The round trips include the Grand Circle – along Main Stream Passage, which has four boulder chokes (rock obstructed passages) in it, and Southern Stream Passage, a long, wet and tedious passage. There are also the Outer and the Inner Circles, which include Turkey Streamway; with some formations including gour pools. Each round trip takes upwards of six hours and some parts of the cave are prone to flooding. The sump at the 3rd Boulder Choke soon becomes water-filled, and in worse flood conditions it becomes impossible to negotiate the 2nd Boulder Choke and the narrow section of Turkey Streamway above Northwest Junction. Maytime and the Lower Main Stream become inaccessible under flood conditions.

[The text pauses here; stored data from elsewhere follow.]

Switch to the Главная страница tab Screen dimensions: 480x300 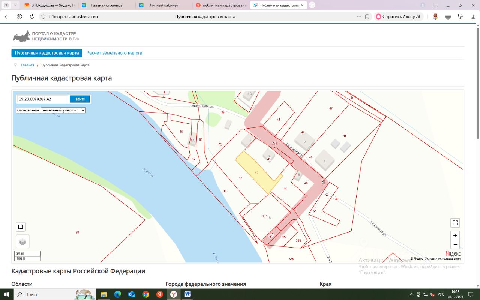107,5
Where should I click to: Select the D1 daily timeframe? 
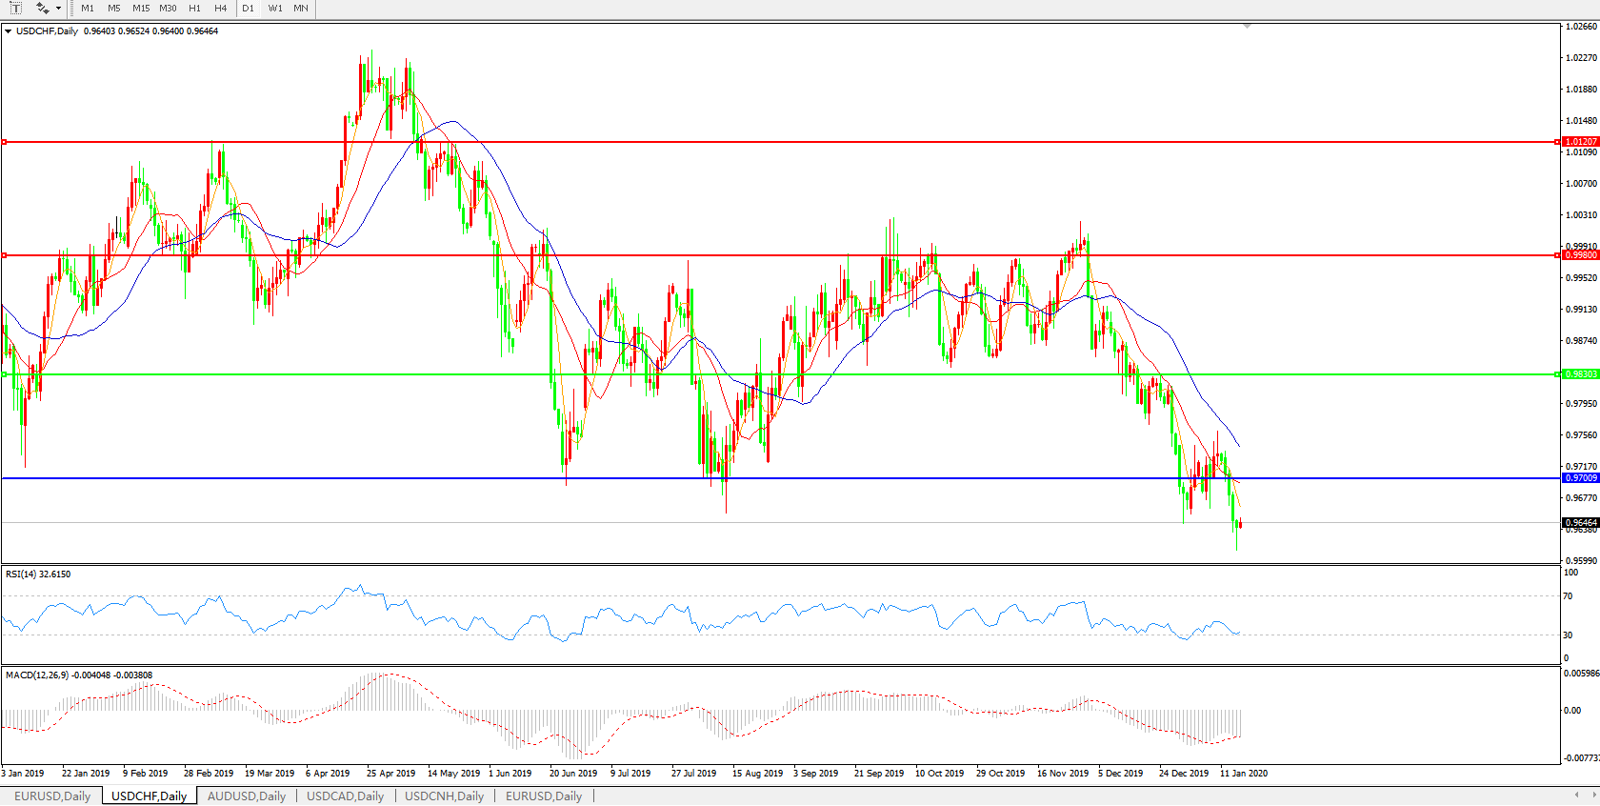tap(248, 9)
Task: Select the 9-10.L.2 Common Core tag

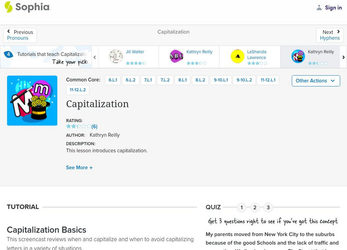Action: (x=244, y=80)
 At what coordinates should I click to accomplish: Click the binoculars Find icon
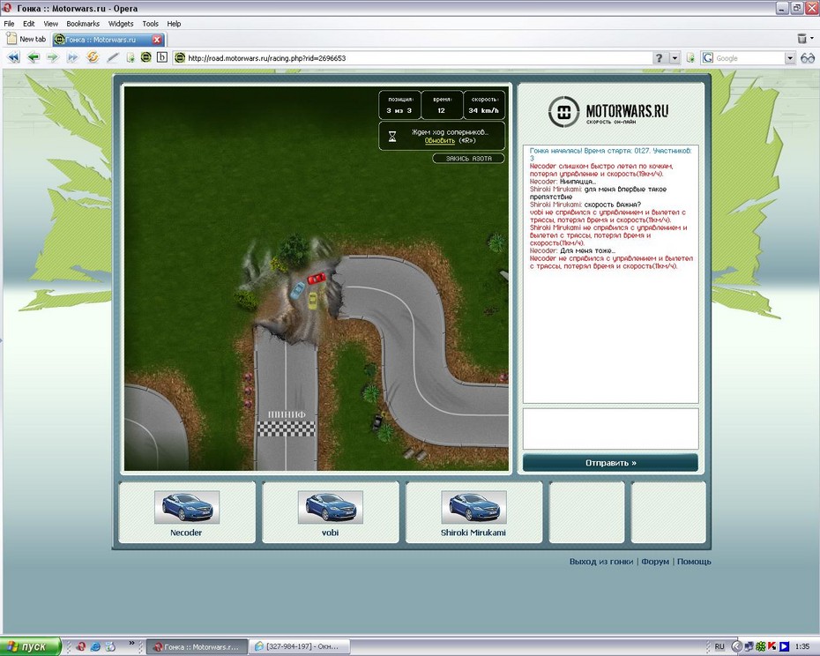pyautogui.click(x=808, y=57)
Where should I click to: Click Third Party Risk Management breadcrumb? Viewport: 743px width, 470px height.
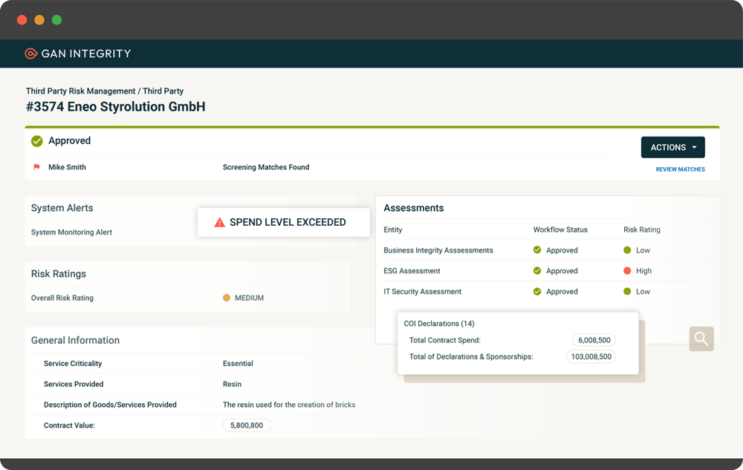point(80,91)
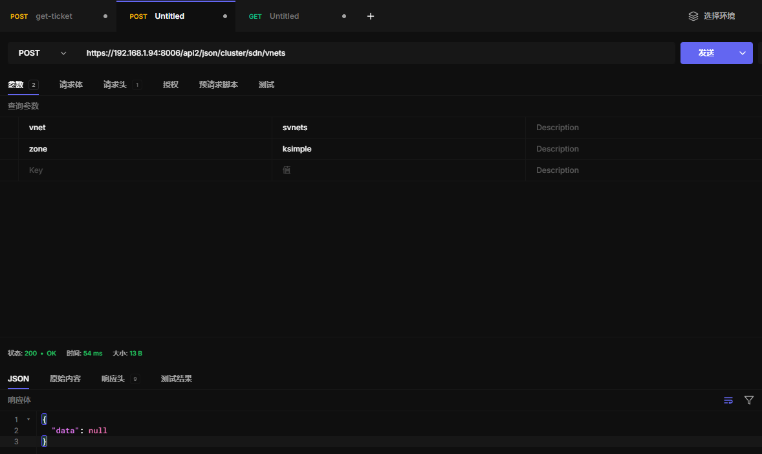Switch to the 请求体 tab
Image resolution: width=762 pixels, height=454 pixels.
(71, 85)
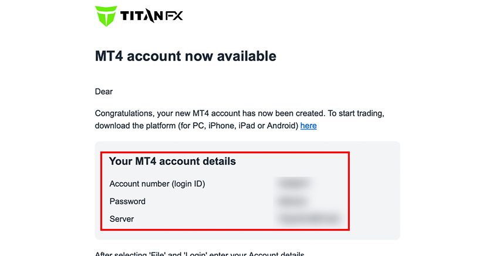Click the green Titan FX shield logo

[106, 16]
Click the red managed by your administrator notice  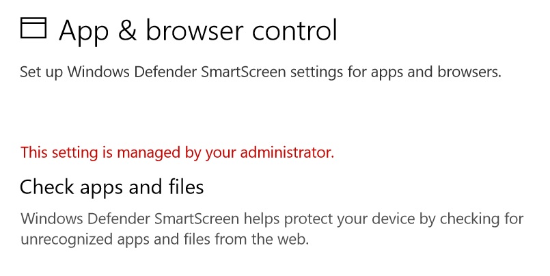(x=177, y=153)
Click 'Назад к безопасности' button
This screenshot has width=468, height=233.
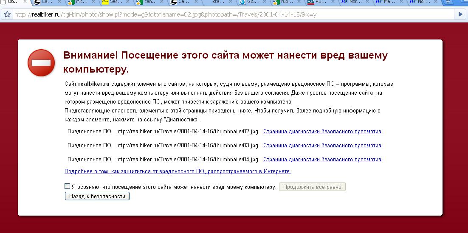tap(97, 197)
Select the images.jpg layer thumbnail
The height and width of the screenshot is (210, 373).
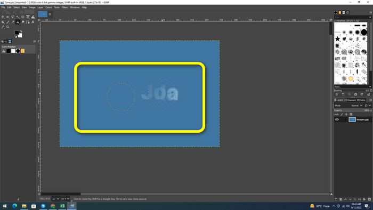pos(352,119)
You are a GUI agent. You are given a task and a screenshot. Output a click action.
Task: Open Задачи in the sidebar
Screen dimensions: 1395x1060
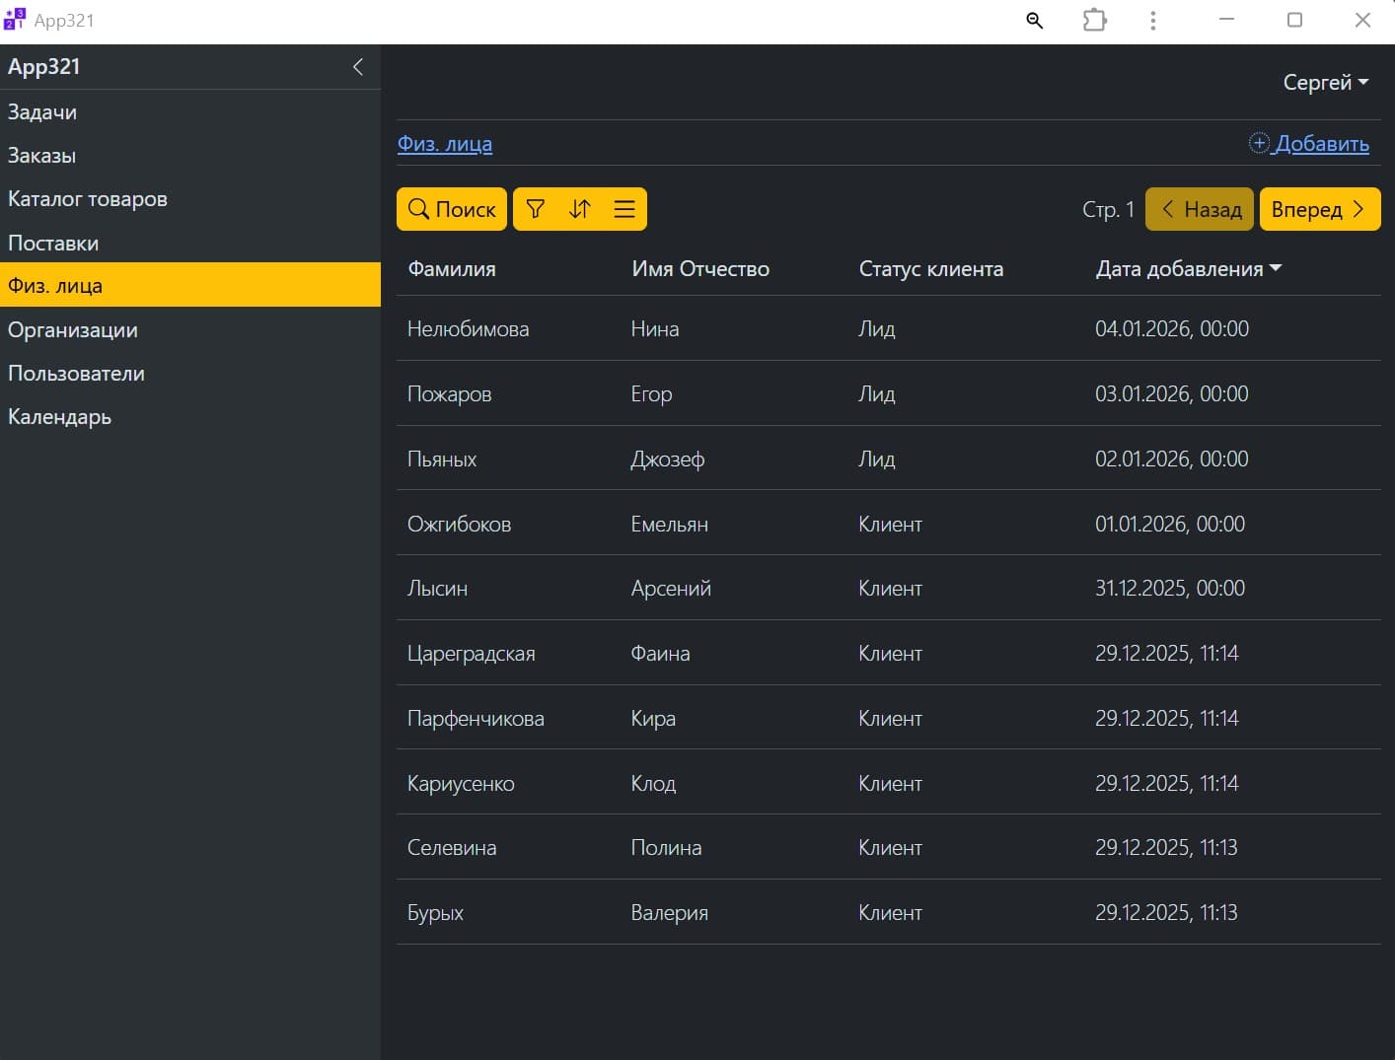pos(42,112)
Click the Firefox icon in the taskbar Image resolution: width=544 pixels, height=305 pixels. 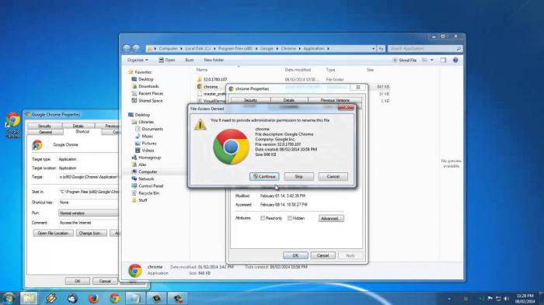[93, 298]
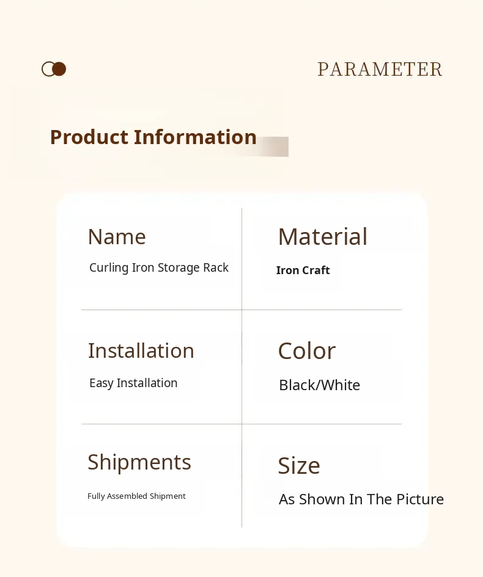Click the word Assembled in Shipments value
The width and height of the screenshot is (483, 577).
click(x=127, y=496)
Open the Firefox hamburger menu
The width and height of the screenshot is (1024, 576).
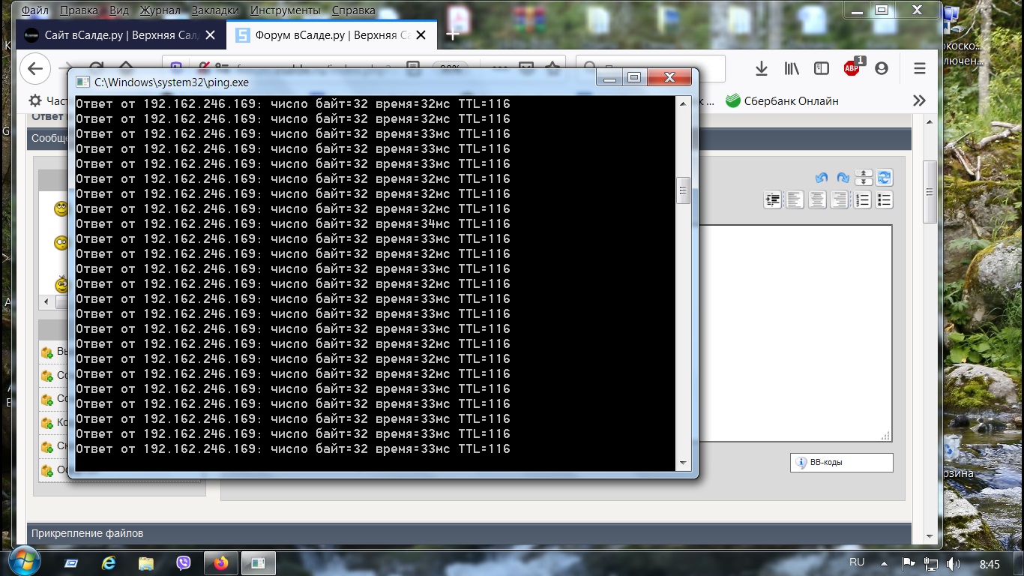click(920, 69)
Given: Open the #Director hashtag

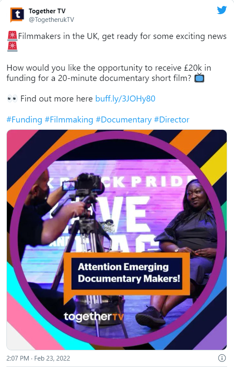Looking at the screenshot, I should [x=172, y=119].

In general, Agen Allwedd contains few formations. Agen Allwedd is also important due to the numbers of bats that roost there. Bats are strictly protected from disturbance under the Wildlife & Countryside Act 1981, the Habitat Regulations 1994 and the EC Habitats Directive. It is a criminal offence to deliberately or recklessly disturb bats. Cavers should take care to avoid causing disturbance.

==Access==
Originally, the cave was accessed through the Agen Allwedd entrance, but gated access is now available through the Ogof Gam entrance. This provides a bypass to an awkward rift section and that route is now blocked with a pillar. Keys are available to people with valid permits who must sign the book on entering the cave indicating the route to be taken. No carbide is to be used in the cave and additional permits are required for camping inside, blasting or research.